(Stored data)
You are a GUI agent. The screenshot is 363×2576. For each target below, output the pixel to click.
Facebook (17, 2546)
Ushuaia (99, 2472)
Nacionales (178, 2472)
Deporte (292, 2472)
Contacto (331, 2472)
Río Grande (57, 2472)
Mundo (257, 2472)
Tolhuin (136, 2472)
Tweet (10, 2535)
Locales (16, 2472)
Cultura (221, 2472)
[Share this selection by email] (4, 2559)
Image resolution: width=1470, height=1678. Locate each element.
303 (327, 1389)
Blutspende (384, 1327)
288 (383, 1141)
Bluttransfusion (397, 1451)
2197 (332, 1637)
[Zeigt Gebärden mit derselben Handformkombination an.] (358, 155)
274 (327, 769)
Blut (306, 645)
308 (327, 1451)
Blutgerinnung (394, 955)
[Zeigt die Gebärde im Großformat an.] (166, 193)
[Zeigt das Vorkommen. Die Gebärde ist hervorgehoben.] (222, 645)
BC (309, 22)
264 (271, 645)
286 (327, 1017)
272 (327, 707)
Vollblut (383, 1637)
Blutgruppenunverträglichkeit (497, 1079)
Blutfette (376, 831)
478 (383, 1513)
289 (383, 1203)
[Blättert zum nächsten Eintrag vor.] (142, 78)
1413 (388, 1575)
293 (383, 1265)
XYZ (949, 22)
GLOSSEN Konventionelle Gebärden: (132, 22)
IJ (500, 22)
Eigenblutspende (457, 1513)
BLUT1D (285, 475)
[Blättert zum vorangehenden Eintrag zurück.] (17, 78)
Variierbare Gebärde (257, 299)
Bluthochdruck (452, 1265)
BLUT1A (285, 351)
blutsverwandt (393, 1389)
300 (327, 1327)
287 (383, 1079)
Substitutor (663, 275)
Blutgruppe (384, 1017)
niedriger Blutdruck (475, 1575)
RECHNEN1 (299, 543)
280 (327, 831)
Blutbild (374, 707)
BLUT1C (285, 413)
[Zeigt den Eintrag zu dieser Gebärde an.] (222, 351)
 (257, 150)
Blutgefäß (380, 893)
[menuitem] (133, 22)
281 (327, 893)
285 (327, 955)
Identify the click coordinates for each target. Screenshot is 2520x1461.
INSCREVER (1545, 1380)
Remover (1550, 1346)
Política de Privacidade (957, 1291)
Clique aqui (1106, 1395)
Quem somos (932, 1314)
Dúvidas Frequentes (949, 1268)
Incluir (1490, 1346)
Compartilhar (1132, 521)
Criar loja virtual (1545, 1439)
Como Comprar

--- WHAT YOU HAVE TO DO ---
Nothing should appear in the output except the lines from the one with "300 (327, 1327)" through the end of the records above, copied exactly.

--- EXERCISE ANSWER ---
300 (327, 1327)
287 (383, 1079)
Substitutor (663, 275)
Blutgruppe (384, 1017)
niedriger Blutdruck (475, 1575)
RECHNEN1 (299, 543)
280 (327, 831)
Blutbild (374, 707)
BLUT1C (285, 413)
[Zeigt den Eintrag zu dieser Gebärde an.] (222, 351)
 (257, 150)
Blutgefäß (380, 893)
[menuitem] (133, 22)
281 (327, 893)
285 (327, 955)
Identify the click coordinates for each target. Screenshot is 2520x1461.
INSCREVER (1545, 1380)
Remover (1550, 1346)
Política de Privacidade (957, 1291)
Clique aqui (1106, 1395)
Quem somos (932, 1314)
Dúvidas Frequentes (949, 1268)
Incluir (1490, 1346)
Compartilhar (1132, 521)
Criar loja virtual (1545, 1439)
Como Comprar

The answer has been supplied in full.